*** Source text ***
Khudgarz () is a  1987 Indian Hindi-language action drama film, produced and directed by Rakesh Roshan under the Film Kraft banner. It features an ensemble cast of Jeetendra, Shatrughan Sinha, Govinda, Bhanupriya, Amrita Singh and Neelam Kothari with music composed by Rajesh Roshan. The film marks the directorial debut of actor Rakesh Roshan. The movie was a silver jubilee hit on release.

The movie was remade in Telugu in 1988 as Prana Snehithulu, in Tamil in 1992 as Annaamalai (which went on to be remade in Telugu in 1993 as Kondapalli Raja and in Kannada in 2003 as Gokarna) and in Odia in 2003 as Ae Jugara Krushna Sudama. The movie was based on Jeffrey Archer's 1979 novel Kane and Abel.

Plot
Khudgarz is the story of two childhood friends Amar Saxena, a young boy from a wealthy family, and Bihari Sinha, a boy of the same age from an impoverished background. Amar falls in love with Jaya, a florist and Bihari with Lata, a labourer and they marry the respective women.

Amar's father Brij Bhushan Saxena, who is a capitalist and a wealthy hotelier, wants to give a 5-star hotel to his son as a wedding present. The land for the construction of the hotel incidentally belongs to Bihari. Bihari had previously turned down several offers of selling his land because the house and land are his ancestral property.
*** Study material ***
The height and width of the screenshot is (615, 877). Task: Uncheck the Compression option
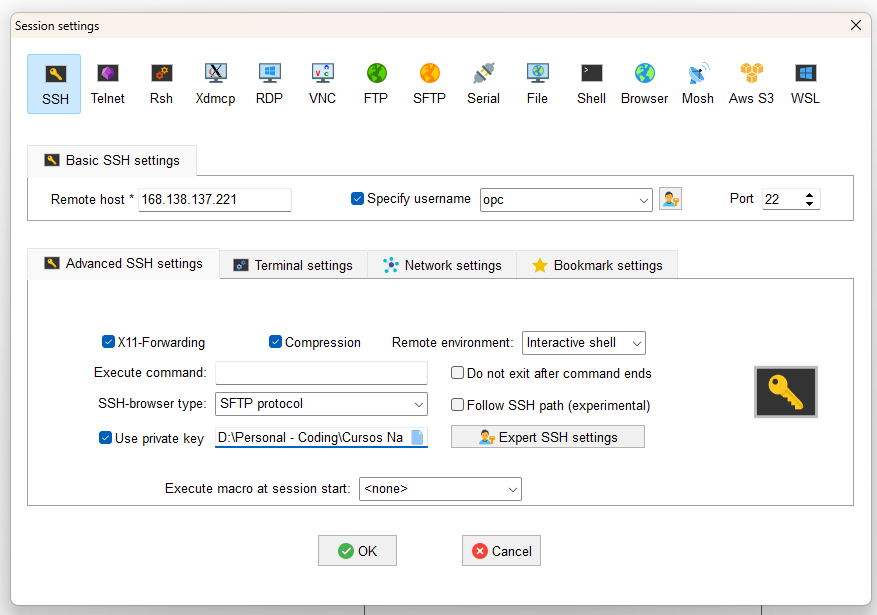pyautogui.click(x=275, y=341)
***
*** Study material ***
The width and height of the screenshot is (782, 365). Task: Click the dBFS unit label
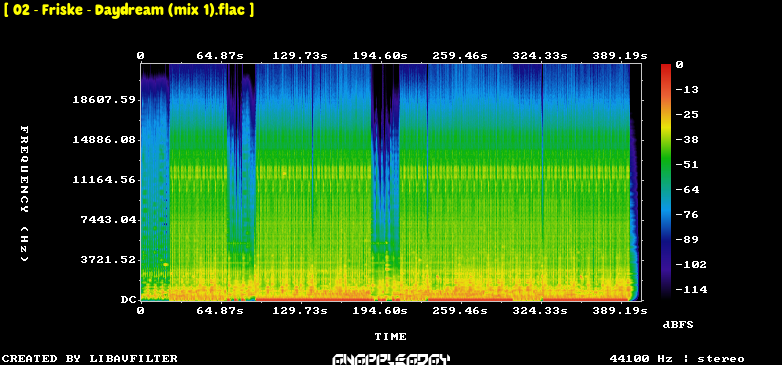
***
Task requirements →
A - Using the Khudgarz text, decide whether each statement below agrees with it. Answer yes or no for each, and quote the deciding words.
(i) Rakesh Roshan both produced and directed the film.
(ii) The Tamil remake of the film came out in 1988.
(iii) Jaya works as a labourer.
B - Go on with the Khudgarz text, picking up right after its final sentence.

Your written answers →
A -
(i) Yes: "produced and directed by Rakesh Roshan"
(ii) No: "in Tamil in 1992 as Annaamalai"
(iii) No: "Amar falls in love with Jaya, a florist"

B -
When Amar requests Bihari, the latter agrees because they go a long way back. However, at the behest of Brij Bhushan, the agreement is drafted in a way that Amar and Brij Bhushan become the sole owners of the land. Bihari, in good faith puts his thumb impression on the agreement and loses his ancestral property.

The 5-star hotel gets ready, but on the opening day, some people condemn Bihari's place, which is on the same premises as the 5-star hotel, as a black spot which must be demolished. Amar, who is also convinced with the comments offers Bihari a new house and hotel in return. As Bihari is very sentimental about his hotel and place, he loses his temper and slaps Amar. This sours their relationship.

Sudhir, one of the most trusted workers of Brij Bhushan is a corrupt man. He takes the fullest advantage of the misunderstanding between the two friends and takes Brij Bhushan into his confidence, demolishes Bihari's place and hotel by a bulldozer and claims that Amar, in a state of inebriation had ordered its demolition.

Amar believes Sudhir and pleads for forgiveness from Bihari, offering to rebuild the structure for him. However Bihari does not relent and declares that he will himself build a chain of hotels and outshine Amar one day.

Bihar is given shelter by his most trusted friend Bhimji Nanji Premji Batliwala, a lawyer by profession. In the meantime, Amar learns that Sudhir is a traitor and throws him out of his house. Sudhir then joins hands with Bihari who he perceives to be on the way up.

Bihari is sanctioned a loan from a bank and builds his first hotel. He fixes his sister Lalita's marriage with Sudhir. Amar and his pregnant wife Jaya are also invited to the wedding and are on their way, but Sudhir manipulates so that Amar and Bihari do not come face to face.

In this trap, Jaya is injured, Amar takes her to the hospital where she gives birth to a son and dies. Gradually Bihari becomes more and more successful. His wife gives birth to a baby girl. Sudhir takes advantage of Bihari's illiteracy and gets blank papers signed by him, thus becoming Bihari's equal partner.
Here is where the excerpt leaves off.